Class composition, passing by reference - what I do wrong?

I'm writing a class "Clock" (see attachments) which implements a general clock functionality. I want this class to be reusable in different projects, so it has to have some access to a variables of the main program.

Class TimestampProvider is a way to use a global timestamp variable as oppose to call "millis()" inside the class "Clock". It is an abstract class and it has to be subclassed in a particular program.

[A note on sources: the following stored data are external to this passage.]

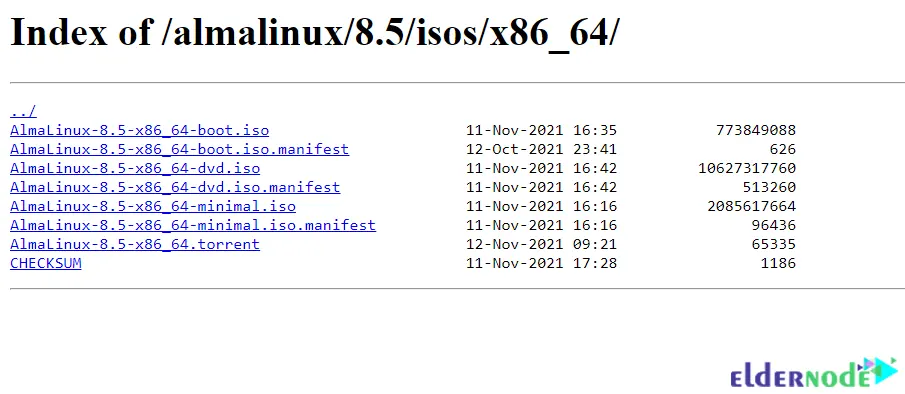905x394 pixels.
Task: Click the 12-Nov-2021 09:21 date entry
Action: [x=541, y=245]
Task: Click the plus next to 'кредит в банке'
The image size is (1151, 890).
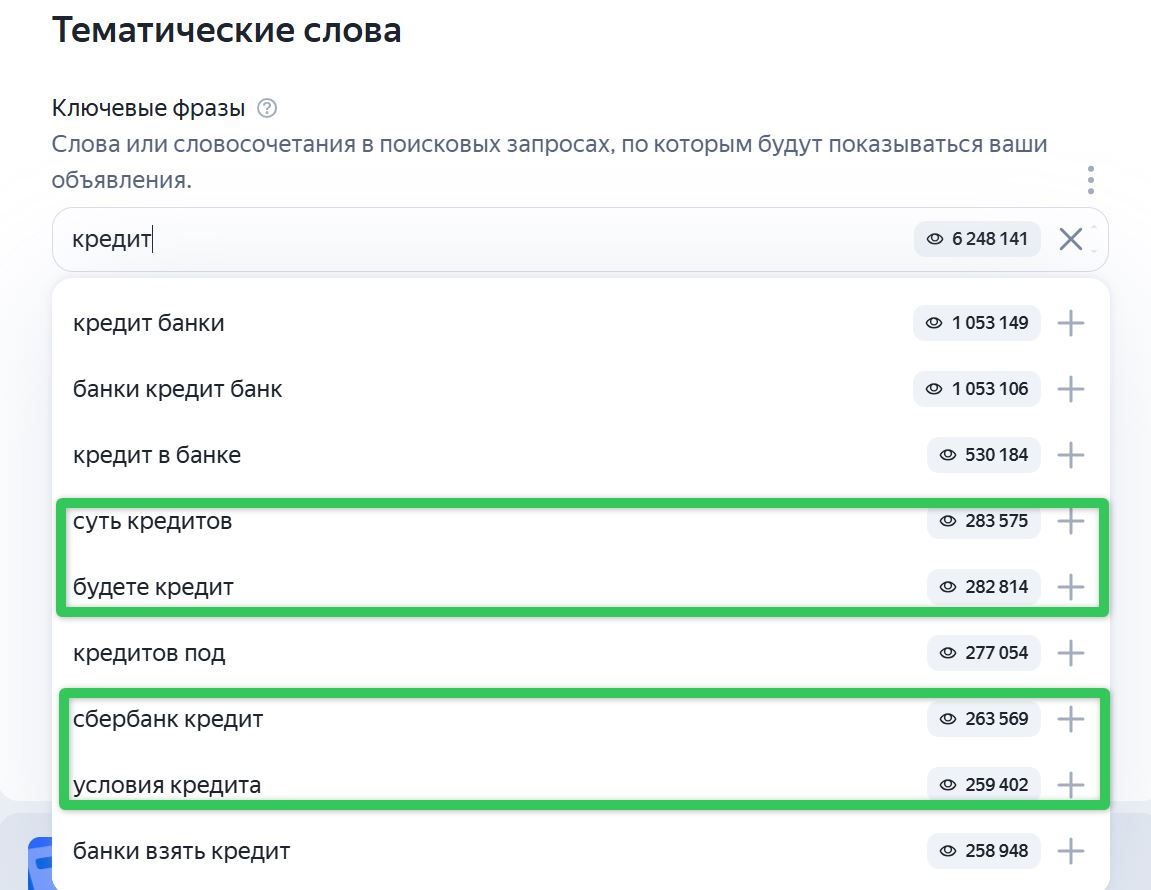Action: 1070,455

#ifndef TIMESTAMPPROVIDER_H_
#define TIMESTAMPPROVIDER_H_


class TimestampProvider {
public:
	virtual unsigned long getTimestamp() const = 0;
	virtual ~TimestampProvider(){};
};


#endif /* TIMESTAMPPROVIDER_H_ */

In the main program I make a subclass of TimestampProvider which is supposed to have an access to a global variables:

class MillisProvider : public TimestampProvider {


public:


	unsigned long int getTimestamp() const;


};





unsigned long int MillisProvider::getTimestamp() const {


	Serial.println("inside getTimestamp()");


	return 0;


}

Then I'm creating the objects:

MillisProvider msp;


Clock  clock(msp);

The problem is when in the loop I call a method of the class "Clock" which contains a call "timestamp.getTimestamp()" (for example "clock.increaseHours()") my Arduino resets.

Clock.cpp (928 Bytes)

Clock.h (537 Bytes)

I got it. The reference member timestamp must be initialized in the constructor initializer block, not in the body of the constructor.